*What you are asked to do*: Copy the stretch of lines from the one containing "You are a computer-use agent. The width" through the one containing "tap(681, 140)", reproducing each line exactly.

*Data listing*:
-- Start --
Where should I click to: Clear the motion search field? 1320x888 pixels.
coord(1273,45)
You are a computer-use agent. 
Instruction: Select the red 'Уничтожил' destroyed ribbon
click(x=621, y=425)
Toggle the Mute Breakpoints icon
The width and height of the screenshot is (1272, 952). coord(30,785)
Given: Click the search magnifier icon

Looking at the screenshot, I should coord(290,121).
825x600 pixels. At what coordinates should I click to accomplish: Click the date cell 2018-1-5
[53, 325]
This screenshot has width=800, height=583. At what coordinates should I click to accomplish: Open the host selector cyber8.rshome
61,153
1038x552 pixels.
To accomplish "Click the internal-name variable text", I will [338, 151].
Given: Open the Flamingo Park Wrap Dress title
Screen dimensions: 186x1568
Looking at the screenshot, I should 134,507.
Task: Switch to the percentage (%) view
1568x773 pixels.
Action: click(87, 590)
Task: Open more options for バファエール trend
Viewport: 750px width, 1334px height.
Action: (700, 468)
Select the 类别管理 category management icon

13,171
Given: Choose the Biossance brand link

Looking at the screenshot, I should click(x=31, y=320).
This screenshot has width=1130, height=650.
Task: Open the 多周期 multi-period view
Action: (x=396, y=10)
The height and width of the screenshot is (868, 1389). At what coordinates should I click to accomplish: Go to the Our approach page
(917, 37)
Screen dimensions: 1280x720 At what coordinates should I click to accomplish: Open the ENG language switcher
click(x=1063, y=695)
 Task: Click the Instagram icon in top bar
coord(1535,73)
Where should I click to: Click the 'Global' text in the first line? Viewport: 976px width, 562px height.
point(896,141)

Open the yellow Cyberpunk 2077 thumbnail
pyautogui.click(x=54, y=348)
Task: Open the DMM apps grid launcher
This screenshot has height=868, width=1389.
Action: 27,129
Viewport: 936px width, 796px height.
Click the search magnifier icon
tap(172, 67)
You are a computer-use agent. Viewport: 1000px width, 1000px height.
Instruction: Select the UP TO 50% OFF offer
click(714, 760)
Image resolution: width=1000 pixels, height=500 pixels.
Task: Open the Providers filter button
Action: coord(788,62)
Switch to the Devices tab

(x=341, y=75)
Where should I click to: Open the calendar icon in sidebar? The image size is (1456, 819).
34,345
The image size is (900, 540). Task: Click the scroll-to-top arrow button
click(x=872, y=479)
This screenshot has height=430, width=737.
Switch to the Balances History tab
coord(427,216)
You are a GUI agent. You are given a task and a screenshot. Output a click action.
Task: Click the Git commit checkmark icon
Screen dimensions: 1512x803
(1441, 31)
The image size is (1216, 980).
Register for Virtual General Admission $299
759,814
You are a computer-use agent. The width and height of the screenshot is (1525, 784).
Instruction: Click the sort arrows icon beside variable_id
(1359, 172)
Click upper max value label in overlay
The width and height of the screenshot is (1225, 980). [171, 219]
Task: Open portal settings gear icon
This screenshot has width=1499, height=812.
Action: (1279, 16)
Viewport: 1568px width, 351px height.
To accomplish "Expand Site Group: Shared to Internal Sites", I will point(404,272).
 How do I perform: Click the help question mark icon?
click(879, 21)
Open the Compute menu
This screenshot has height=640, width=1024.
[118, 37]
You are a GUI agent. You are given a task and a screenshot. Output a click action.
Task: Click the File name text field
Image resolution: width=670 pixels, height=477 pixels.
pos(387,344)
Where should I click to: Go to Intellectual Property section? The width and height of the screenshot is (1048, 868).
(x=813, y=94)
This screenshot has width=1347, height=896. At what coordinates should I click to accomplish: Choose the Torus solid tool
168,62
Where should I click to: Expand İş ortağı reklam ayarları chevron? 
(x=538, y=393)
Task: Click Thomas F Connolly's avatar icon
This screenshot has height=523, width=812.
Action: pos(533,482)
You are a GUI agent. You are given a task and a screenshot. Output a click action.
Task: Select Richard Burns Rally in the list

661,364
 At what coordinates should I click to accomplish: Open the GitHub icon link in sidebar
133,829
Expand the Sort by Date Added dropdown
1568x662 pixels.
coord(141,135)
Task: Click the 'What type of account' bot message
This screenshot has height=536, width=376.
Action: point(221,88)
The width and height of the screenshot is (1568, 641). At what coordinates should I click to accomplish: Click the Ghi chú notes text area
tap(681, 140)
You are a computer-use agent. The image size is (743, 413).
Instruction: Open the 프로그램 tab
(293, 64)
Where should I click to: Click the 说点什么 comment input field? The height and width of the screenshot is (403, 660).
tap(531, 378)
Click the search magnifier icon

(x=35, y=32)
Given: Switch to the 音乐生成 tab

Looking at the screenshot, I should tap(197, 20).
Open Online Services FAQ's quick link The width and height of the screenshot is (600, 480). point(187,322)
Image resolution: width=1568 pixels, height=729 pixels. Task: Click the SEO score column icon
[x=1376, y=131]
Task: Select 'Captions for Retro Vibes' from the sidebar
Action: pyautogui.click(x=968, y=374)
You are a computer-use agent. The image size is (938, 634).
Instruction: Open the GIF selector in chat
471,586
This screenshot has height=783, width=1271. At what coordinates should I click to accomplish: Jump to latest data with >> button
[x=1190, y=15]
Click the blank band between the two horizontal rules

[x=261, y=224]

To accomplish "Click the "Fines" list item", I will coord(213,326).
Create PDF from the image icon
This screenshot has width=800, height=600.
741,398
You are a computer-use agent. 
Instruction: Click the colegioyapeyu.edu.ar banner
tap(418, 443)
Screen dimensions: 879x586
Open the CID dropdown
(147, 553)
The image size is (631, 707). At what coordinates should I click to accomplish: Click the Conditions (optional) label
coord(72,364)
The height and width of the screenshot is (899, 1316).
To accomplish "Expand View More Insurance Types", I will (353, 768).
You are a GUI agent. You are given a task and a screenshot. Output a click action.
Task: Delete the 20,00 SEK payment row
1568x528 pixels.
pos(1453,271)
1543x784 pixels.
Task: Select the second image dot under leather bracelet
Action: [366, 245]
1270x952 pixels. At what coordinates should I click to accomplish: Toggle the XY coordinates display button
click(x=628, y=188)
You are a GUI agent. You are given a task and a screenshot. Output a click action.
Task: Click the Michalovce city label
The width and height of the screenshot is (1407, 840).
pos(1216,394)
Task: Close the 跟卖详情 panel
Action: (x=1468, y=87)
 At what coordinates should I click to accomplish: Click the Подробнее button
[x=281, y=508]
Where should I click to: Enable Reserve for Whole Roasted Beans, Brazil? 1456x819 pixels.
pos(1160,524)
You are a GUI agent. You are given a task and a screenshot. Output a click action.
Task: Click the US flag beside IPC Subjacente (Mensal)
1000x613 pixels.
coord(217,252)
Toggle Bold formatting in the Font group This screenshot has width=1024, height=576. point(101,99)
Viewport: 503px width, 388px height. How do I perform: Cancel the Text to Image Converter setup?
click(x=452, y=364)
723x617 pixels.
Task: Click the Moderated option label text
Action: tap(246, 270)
-- End --
*Solution*:
You are a computer-use agent. The width and height of the screenshot is (1525, 784).
Instruction: Click the sort arrows icon beside variable_id
(1359, 172)
Click upper max value label in overlay
The width and height of the screenshot is (1225, 980). [171, 219]
Task: Open portal settings gear icon
This screenshot has width=1499, height=812.
Action: (1279, 16)
Viewport: 1568px width, 351px height.
To accomplish "Expand Site Group: Shared to Internal Sites", I will point(404,272).
 How do I perform: Click the help question mark icon?
click(879, 21)
Open the Compute menu
This screenshot has height=640, width=1024.
[118, 37]
You are a GUI agent. You are given a task and a screenshot. Output a click action.
Task: Click the File name text field
Image resolution: width=670 pixels, height=477 pixels.
pos(387,344)
Where should I click to: Go to Intellectual Property section? The width and height of the screenshot is (1048, 868).
(x=813, y=94)
This screenshot has width=1347, height=896. At what coordinates should I click to accomplish: Choose the Torus solid tool
168,62
Where should I click to: Expand İş ortağı reklam ayarları chevron? 
(x=538, y=393)
Task: Click Thomas F Connolly's avatar icon
This screenshot has height=523, width=812.
Action: pos(533,482)
You are a GUI agent. You are given a task and a screenshot. Output a click action.
Task: Select Richard Burns Rally in the list

661,364
 At what coordinates should I click to accomplish: Open the GitHub icon link in sidebar
133,829
Expand the Sort by Date Added dropdown
1568x662 pixels.
coord(141,135)
Task: Click the 'What type of account' bot message
This screenshot has height=536, width=376.
Action: point(221,88)
The width and height of the screenshot is (1568, 641). At what coordinates should I click to accomplish: Click the Ghi chú notes text area
tap(681, 140)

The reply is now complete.